Founded by the New York designer Daniel Silverstein Zero Waste Daniel crafts clothing from 100% scrap material. With distinctive patchwork finishes, Daniel creates both basics and one-of-a-kind pieces.
Re/Done is a vintage brand which focuses mainly on denim. It takes vintage denim apart at the seams and repurposes it into new jeans. Every pair is made in Downtown Los Angeles using water-conserving methods without the use of harsh chemicals.
Re/Done also make sure to keep the original stitching in place where possible. This preserves the years of history and stories stored in every pair of jeans. Each piece is limited in number as they are handpicked and hand cut, giving you a distinctly one of a kind pair of jeans with a new life.
Ecoalf started in 2009 with a view of paving the way for a new generation of fabrics – recycled fabrics. Ecoalf have started many projects to clean up the Oceans from plastic. The number of plastics polluting the oceans is breathtaking, and they’re in a really poor state. So it’s great to see a fashion brand tackling this head on. They actively collect junk from the ocean and recycle them, turning them into timeless designs for us to wear. W
There are also plenty of other brands doing great things when it comes to re-using materials in their clothing production.
Antiform is an English brand based in Bristol. The brand takes reclaimed materials and mix them with traditional heritage crafts. Started in 2007 by Founder Lizzie Harrison the brand uses local expertise where possible from the materials to the workmanship. Antiform focuses mainly on knitwear and produces fresh designs that can be worn throughout the year.

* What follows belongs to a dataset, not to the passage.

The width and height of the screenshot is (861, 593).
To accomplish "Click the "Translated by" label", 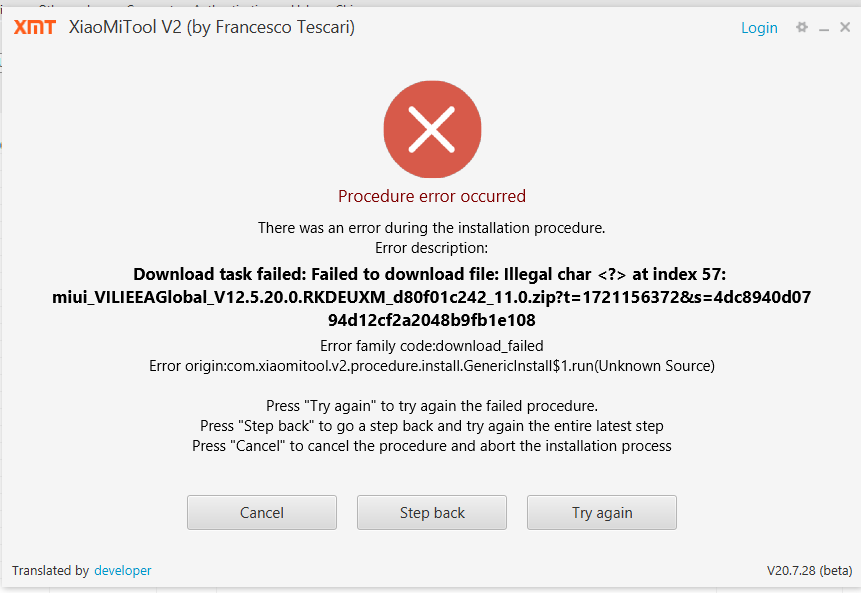I will (x=50, y=571).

Like some of the other big name high street brands, Urban Outfitters doesn’t have a good track record for their production practices. That’s why it is interesting to find that they have introduced their very own upcycled range.Using their team of resources they find surplus materials or deadstock – products that companies make but aren’t able to sell.
The fate of deadstock and surplus materials normally ends up in landfills, but the team at Urban Renewal revamp them. Because of that, each piece is created in very limited numbers, so if you’re looking for that original feel at a price that won’t break the bank, check out the Urban Renewal range by Urban Outfitters. Side note – the regular Urban Outfitters line is far from perfect.
Another big brand catching on to the upcycled clothing scene is ASOS. ASOS has been making moves making their clothes more ethical as seen by their ASOS Eco Edit range. But they have taken it a step further with their ASOS Reclaimed line.
The sourcing team their scours the globe to find authentic vintage clothing and rework and update them into modern designs for the 21st century. One of the great things about this line is that is actually affordable for both men and women.